Come posso invogliare mio figlio a leggere? Questa è una domanda che molti genitori si fanno. Vorrebbero vedere il proprio figlio tenere i libri in mano, e non soltanto quelli di scuola. Ecco allora alcuni consigli per convincere bambini e ragazzi a leggere di più e più volentieri.

  1. Leggetegli una storia

In età prescolare iniziate voi a leggere una storia ai bambini. Quando siete in viaggio, in macchina, in vacanza o nelle giornate di pioggia, mettetevi seduti accanto a loro e iniziate a leggere libri per bambini, quelli con le figure, dove la storia è accompagnata dalle illustrazioni. In questo modo, il bambino prende confidenza con il libro, si affeziona a un personaggio e vorrà sapere tutto di lui. Leggere insieme è un potente strumento per motivare i bambini alla lettura, oltre che un modo per passare insieme tempo di qualità.

  1. Andate oltre i libri

La lettura non è solamente cartacea. Con la tecnologia, le possibilità di leggere sono ovunque. Il tanto vituperato tablet può essere d’aiuto: esistono app adatte ai bambini, che si basano sulla lettura dei testi e dove – per avanzare di livello, come in un gioco – bisogna rispondere a determinate domande. Questo stimola sicuramente la lettura. Fatelo insieme!

Anche i giochi da tavolo e di società possono funzionare come stimolo per iniziare a leggere. Le istruzioni, le carte “imprevisti” e quelle “obiettivi” permettono un approccio diverso alla lettura. Ma anche leggere la lista della spesa. Certo! Fatevi aiutare al supermercato, affidando ai vostri figli la lista dei prodotti da acquistare; lasciate al bambino qualsiasi mezzo per scoprire la lettura.

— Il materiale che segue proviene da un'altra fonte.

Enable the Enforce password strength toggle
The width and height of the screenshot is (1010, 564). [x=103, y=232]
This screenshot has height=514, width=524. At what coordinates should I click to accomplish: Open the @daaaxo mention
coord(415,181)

  1. Rendete la lettura piacevole

L’esperienza della lettura deve essere piacevole, non deve traumatizzare. Il libro che fanno leggere alle scuole medie è “I promessi Sposi”. Bellissimo, ma leggere questo libro per gli studenti equivale a una tortura. Chi ama veramente leggere, al termine delle scuole, rilegge “I promessi sposi” e si accorge di avere un libro interessantissimo tra le mani.

La tortura, quindi, non era il libro in sé ma il modo in cui veniva fatto leggere. Introdurre i bambini alla lettura deve essere un gioco e non un’imposizione. Mentre leggete insieme a vostro figlio, rendetelo partecipe, fategli domande sui personaggi, anche dopo la lettura, fatevi “spiegare” la storia da lui. Magari fatelo entrare all’interno della storia lasciandogli inventare anche un finale alternativo.

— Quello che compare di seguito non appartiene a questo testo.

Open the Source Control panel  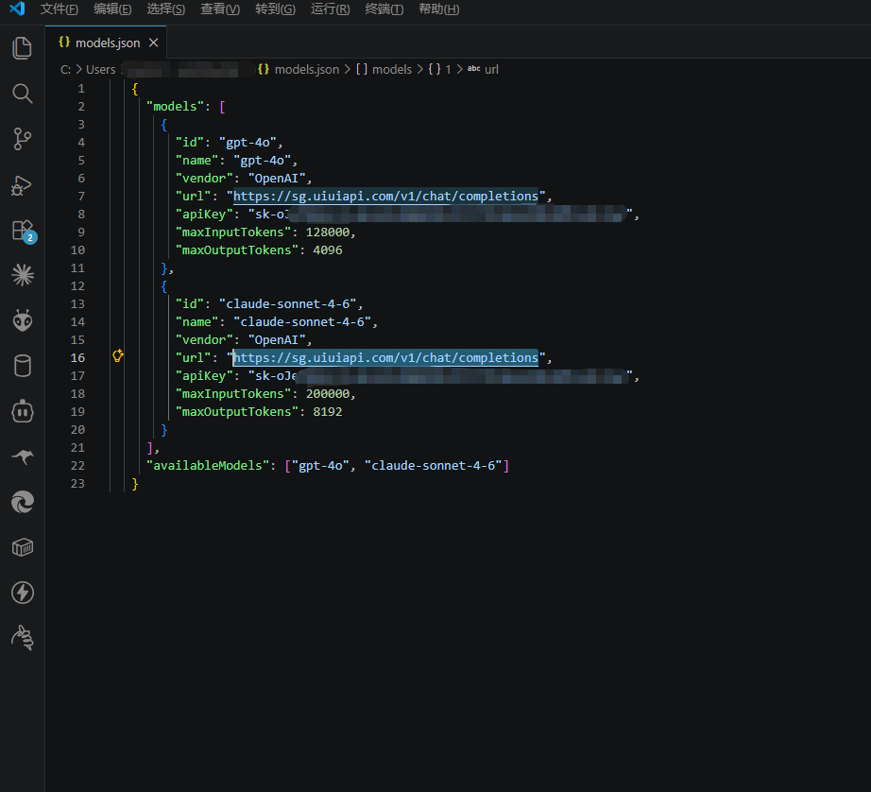coord(22,139)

  1. Non scegliete voi per vostro figlio

La lettura deve essere una scelta, un piacere e non un lavoro. Non bisogna imporre un libro, perché si potrebbe ottenere il risultato opposto. Dategli un’ampia scelta di titoli e generi adatti ai bambini e fate scegliere a lui quale libro vorrebbe leggere: è la mossa giusta! Portarlo nel settore per bambini della biblioteca comunale è sicuramente il primo passo verso la lettura. Spiegare che in quel posto si possono prendere in prestito i libri e una volta terminati si devono riportare per poterne prendere un altro, incentiva a entrare in contatto con il fantastico mondo dei libri.

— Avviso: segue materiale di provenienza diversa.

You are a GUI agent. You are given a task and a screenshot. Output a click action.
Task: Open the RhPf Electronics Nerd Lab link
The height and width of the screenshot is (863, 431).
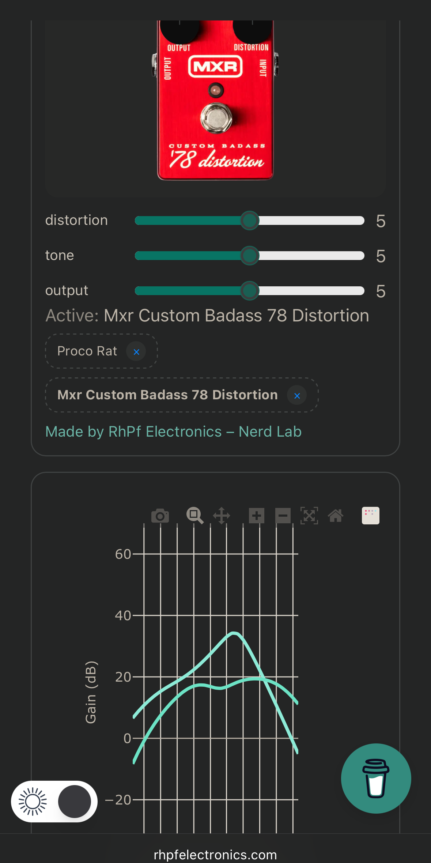click(x=173, y=432)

  1. Accompagnatelo “fuori” dal libro

La lettura non dovrebbe fermarsi al momento in cui si chiude un libro: dovrebbe proseguire anche a libro chiuso. In che modo? Parlando, discutendo dei personaggi o facendosi raccontare la storia appena letta, senza forzare troppo la mano. I bambini hanno il loro modo e i loro tempi per raccontare. Ascoltarli li renderà orgogliosi e li invoglierà a continuare a leggere.